Anna Luiza Muller, Assessora de Comunicação da Lumiére, reúne-se, durante todas as manhãs de quinta-feira, com o gerente de marketing, de vendas e a diretoria de programação para sugerir as alternativas de títulos das cópias que distribui no Brasil. “Cada um de nós leva uma média de três sugestões. Há casos em que o trabalho é rápido, pois o título original expressa universalmente o sentido do filme”. Como exemplo, ela cita O Paciente Inglês, que teve uma tradução fiel ao original. “Mesmo nestes casos, ainda pensamos em outros títulos”, diz.
Mas nem sempre é assim. A jornalista lembra que uma única palavra pode fazer muita diferença e cita Despedida em Las Vegas (Leaving Las Vegas). “Se fôssemos traduzir ao pé da letra, ficaria Partindo de Las Vegas ou Deixando Las Vegas. A simples decisão por Despedida deu um tom poético, além de soar melhor”, explica.

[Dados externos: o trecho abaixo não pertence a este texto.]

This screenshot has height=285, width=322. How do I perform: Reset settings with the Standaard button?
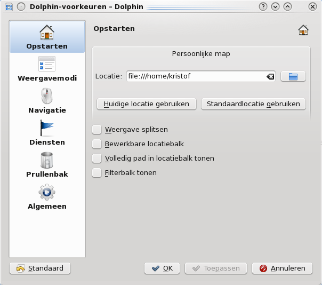point(40,268)
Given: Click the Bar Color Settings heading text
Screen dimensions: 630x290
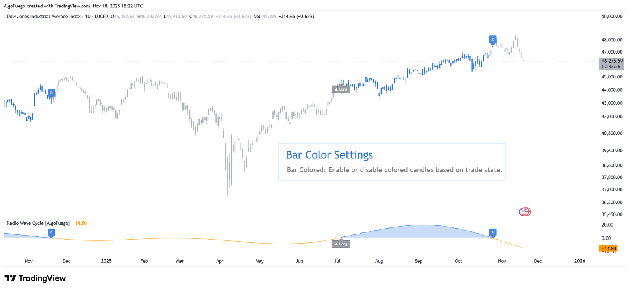Looking at the screenshot, I should point(329,155).
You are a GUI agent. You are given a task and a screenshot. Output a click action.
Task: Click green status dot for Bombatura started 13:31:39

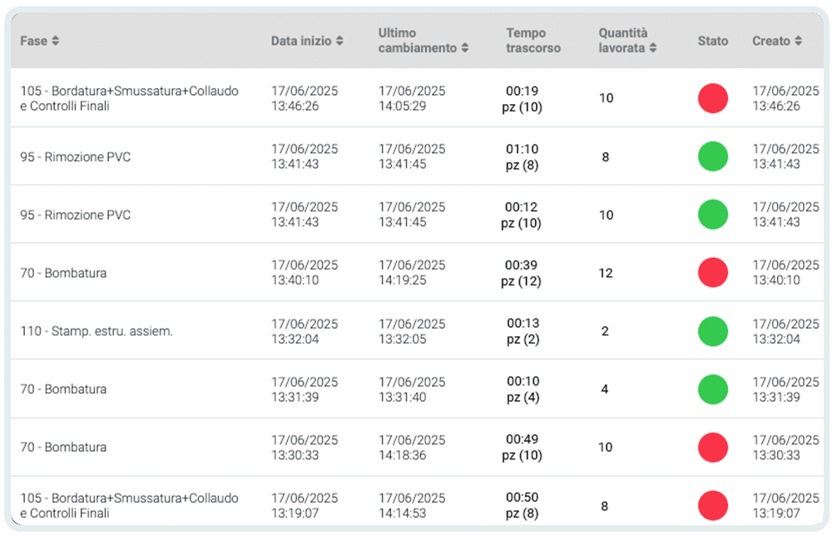[x=712, y=389]
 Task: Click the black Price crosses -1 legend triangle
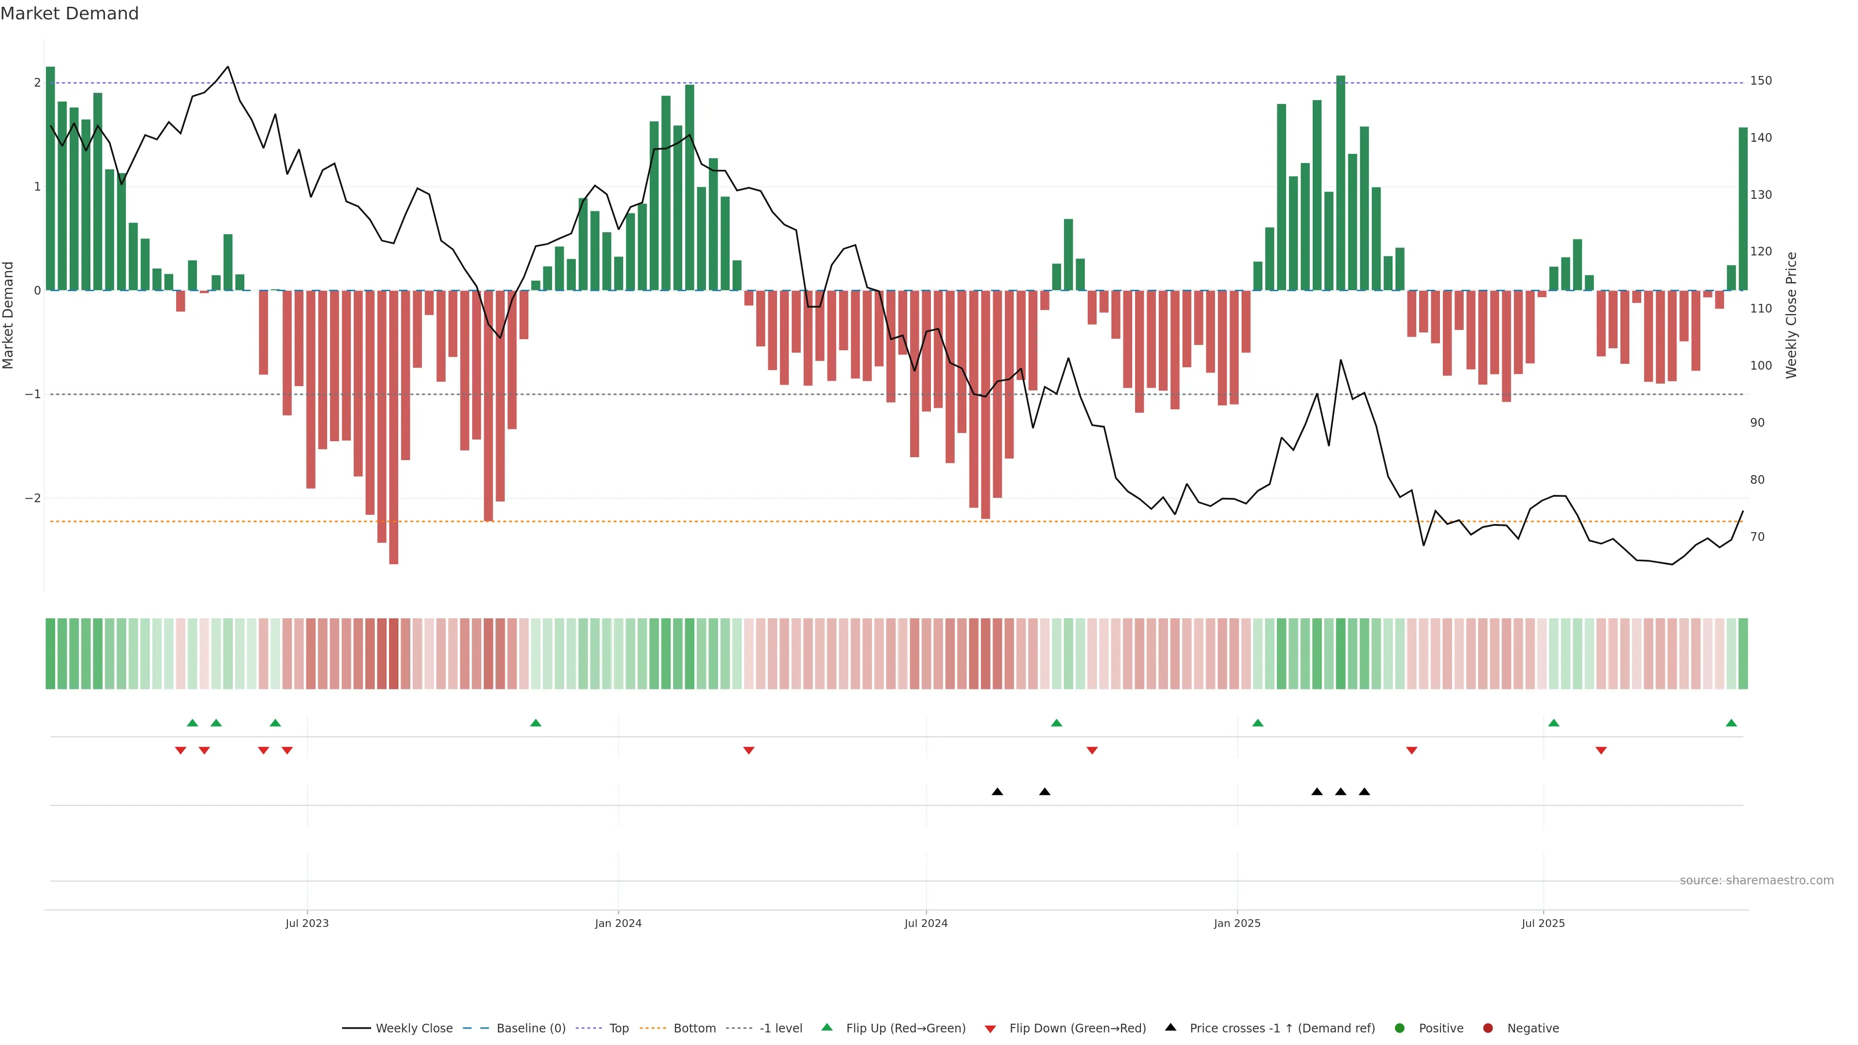1171,1027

Outro bom exemplo do cuidado tomado pela equipe da Lumiére para encontrar a palavra exata aconteceu com A Viagem do Capitão Tornado. “Se adotássemos o versão original do título, ficaria A Viagem do Capitão Fracasso. Substituímos Fracasso por acreditar que essa palavra pudesse surtir um efeito repelente no público”.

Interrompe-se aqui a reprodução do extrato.